Roxanne's, at 1464 Madera Road, is right next to the happening Mexican food chain, Baja Fresh. Call 520-3117 to find out more about this 8 p.m. free show, but don't ask for Roxanne. Actually, there is no Roxanne. But there is a guy named Rick who owns the place.

"Simi Valley is so dead, I could get Elton John here and only about a dozen people would show up," he said. "It's true. You could call up Elton and ask him."

Louisiana Purchase: Acadiana, those rockin' Realtors out of Oxnard, will play a 90-minute set Saturday at the Simi Valley Cajun Festival beginning at 2 p.m. The gig is at the corner of Tapo Canyon Road and Los Angeles Avenue. It's $10 then or $8 beforehand.

The band has a new vocalist, local blues guitarist Teresa Russell. She's been playing guitar since age 7, so she has that figured out. Russell replaces Denise York, who is doing what many Californians have done: move to Oregon, get rid of their California license plates, and tell other Californians that she's actually a native of the Beaver state.

Naturally it would have to be a couple of tourists, but Jim Belden and Annalee McKay from Oakland won Acadiana's first Cajun Dance Contest at the recent Channel Islands Harbor Days celebration.
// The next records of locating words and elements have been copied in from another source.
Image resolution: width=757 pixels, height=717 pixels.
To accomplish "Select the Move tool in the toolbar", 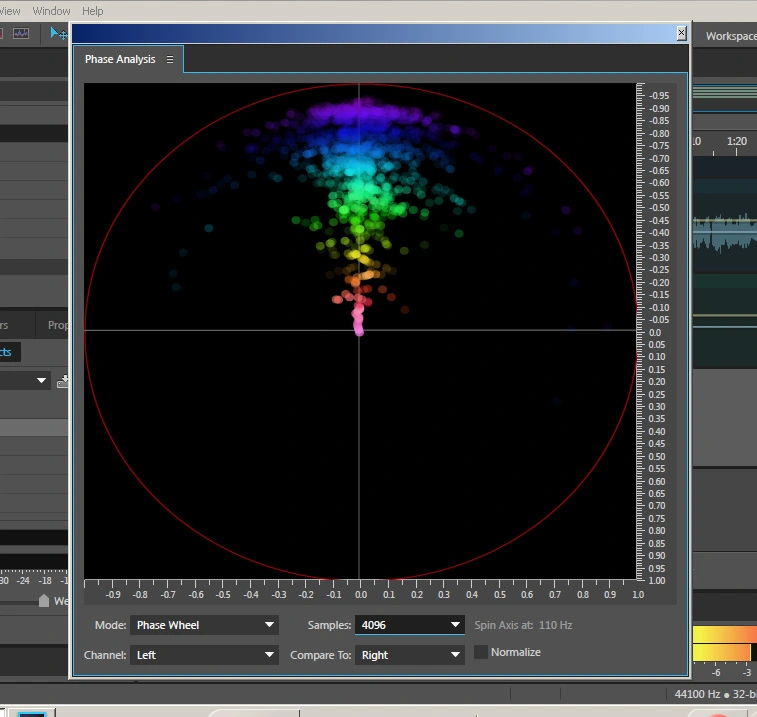I will pos(58,34).
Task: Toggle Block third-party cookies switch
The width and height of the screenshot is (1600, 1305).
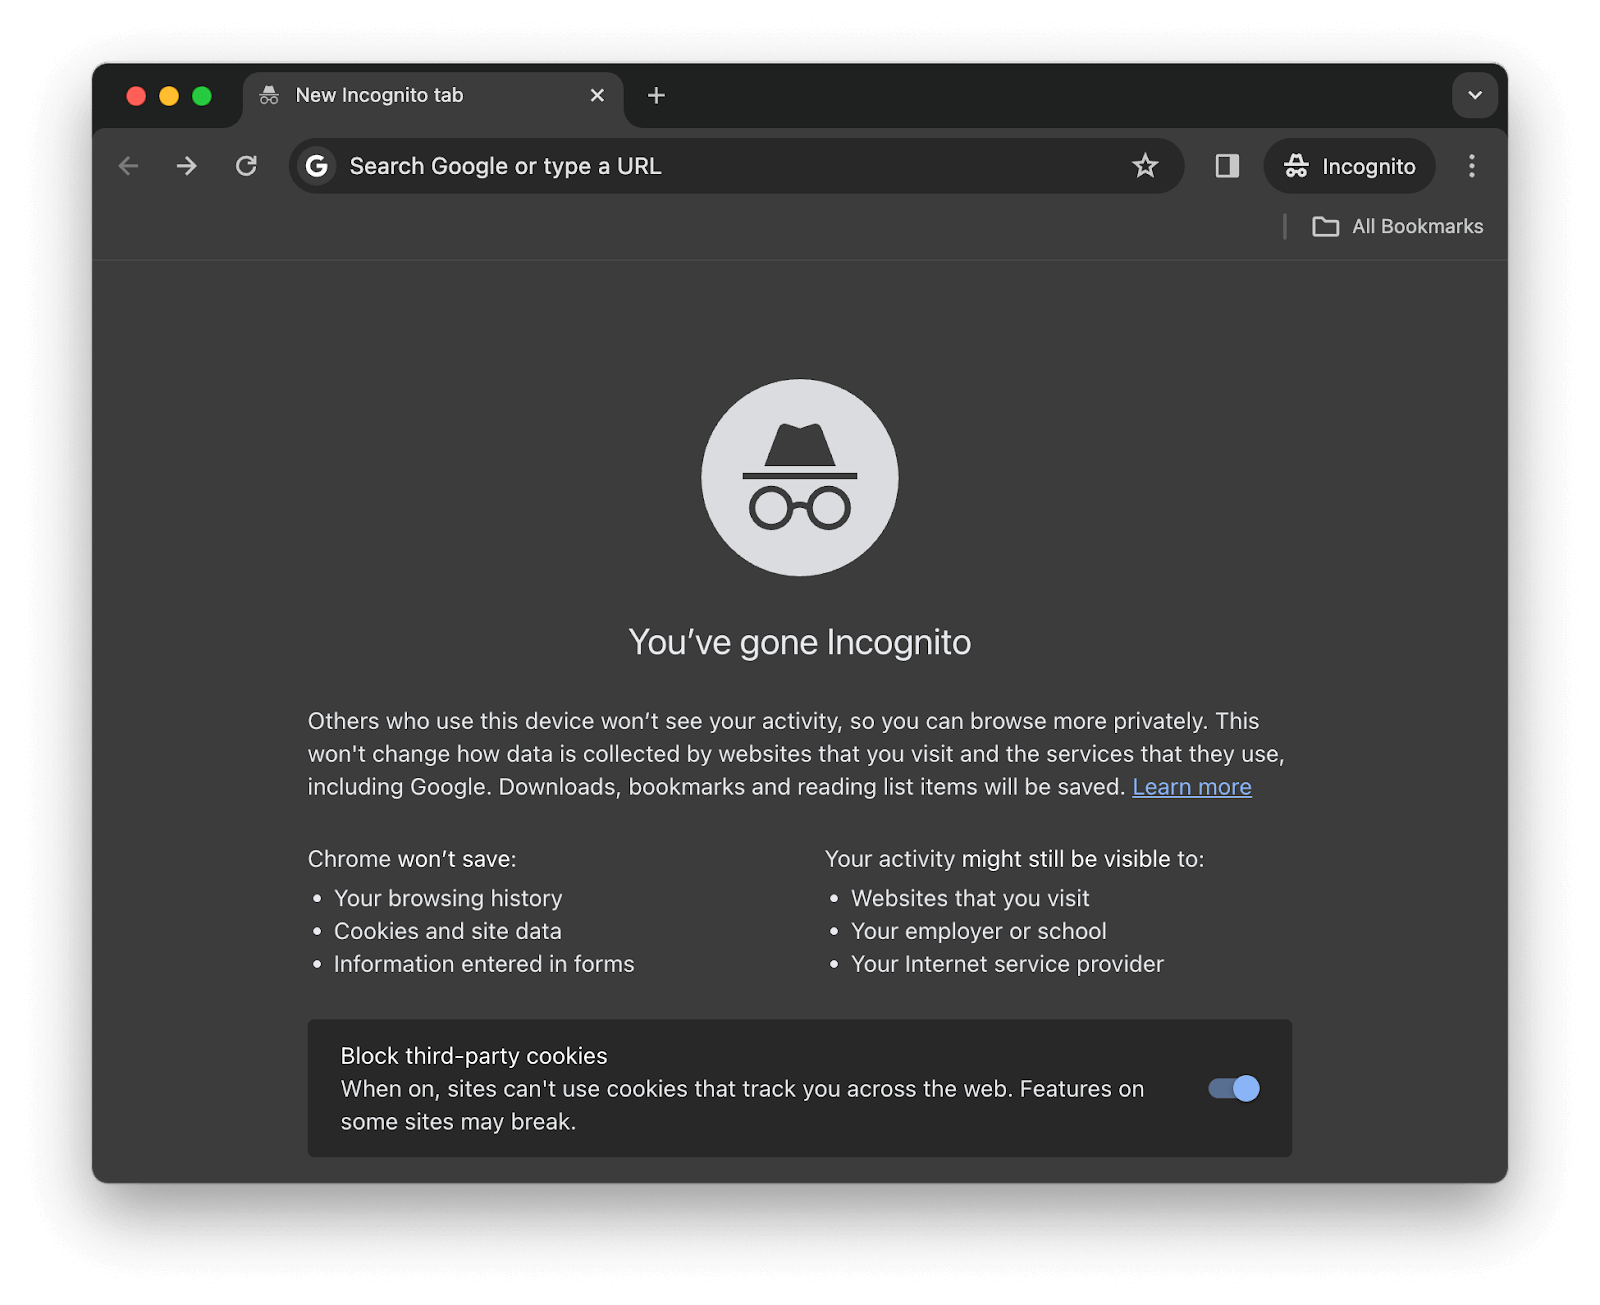Action: (x=1234, y=1088)
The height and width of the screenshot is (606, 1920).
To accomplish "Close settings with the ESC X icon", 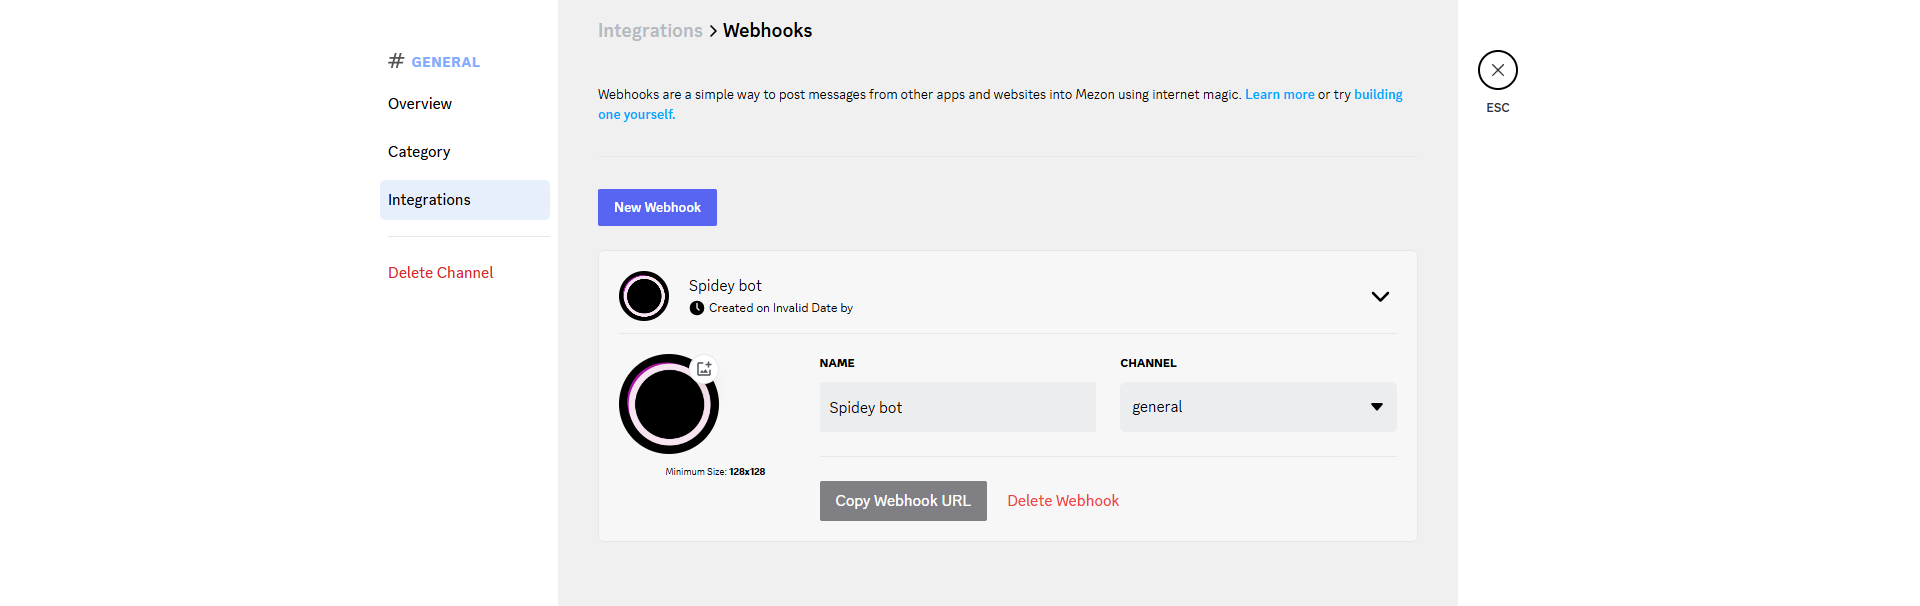I will (x=1497, y=70).
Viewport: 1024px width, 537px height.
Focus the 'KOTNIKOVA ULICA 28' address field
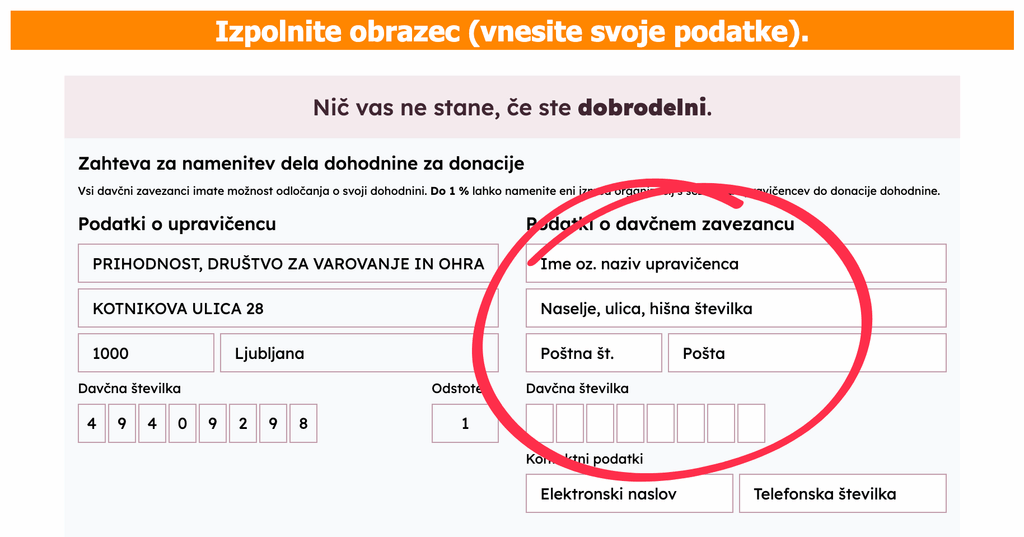288,309
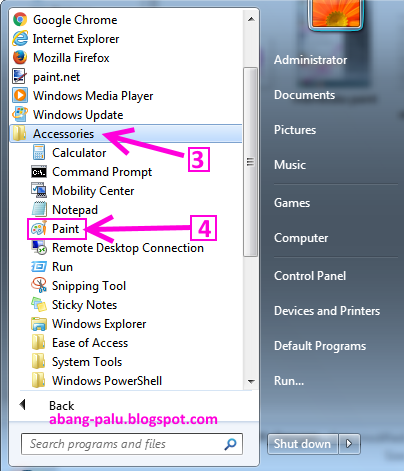Open the Shut down options arrow
The width and height of the screenshot is (404, 471).
point(349,444)
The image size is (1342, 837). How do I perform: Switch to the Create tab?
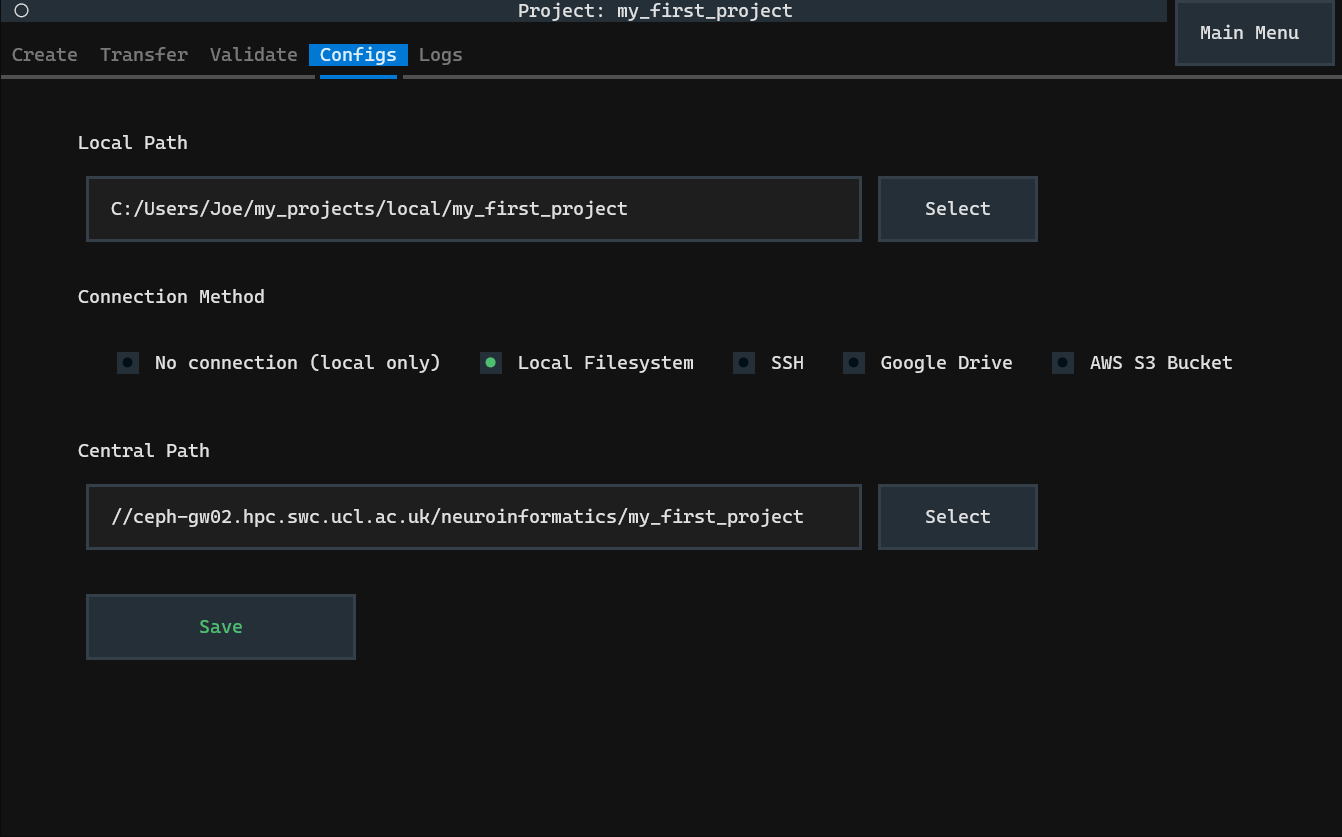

The winners get a free trip to Lafayette, La., for a real Cajun festival in September. Second-place winners, Joe Ferguson and Marilyn Kass of Los Angeles, won a trip to the Long Beach Cajun Festival.

Finally, Acadiana's last-Thursday-of-the-month gig at The Whale's Tail in Oxnard has been changed to Wednesdays. Call 984-7661 to find out more about the Simi Valley show or Acadiana news in general.

In the Past: During the Kingston Trio gig (their zillionth) last week at the Thousand Oaks Civic Arts Plaza, new guy George Grove hit it on the head when he noted: "We don't work very hard anymore. We're kicking off a four-day tour tonight."

They only played about 16 songs total and took an intermission. Since the songs are all about two or three minutes long, they were hardly overworked.

Bob Shane and Nick Reynolds, two-thirds of the Trio's original lineup, spent a lot of time telling jokes, maybe even more time talking than singing.

Sometimes Shane's vocals were too loud, overpowering the other two, but there were moments of pure magic on "M.T.A.," "Tom Dooley" and "Worried Man."

At 49, Grove is the youngster of the group. Discussing his 62-year-old partners, he said, "People ask me what it's like to play with two of the original members. Well, it's like being a curator at a museum. I'm the only one that can still bend over" as he scooped up a pick that Reynolds dropped on the floor.

Anyway, it was cool to see the legends in the flesh; Shane and Grove had ponytails, which was about double the pony-tail quotient in the audience.

The Kingston Trio made about 30 albums, with five in the Top 10 at one point, won a Grammy for "Tom Dooley," had the Beatles open for them, and probably paid for about half of the Capitol Records tower in Hollywood.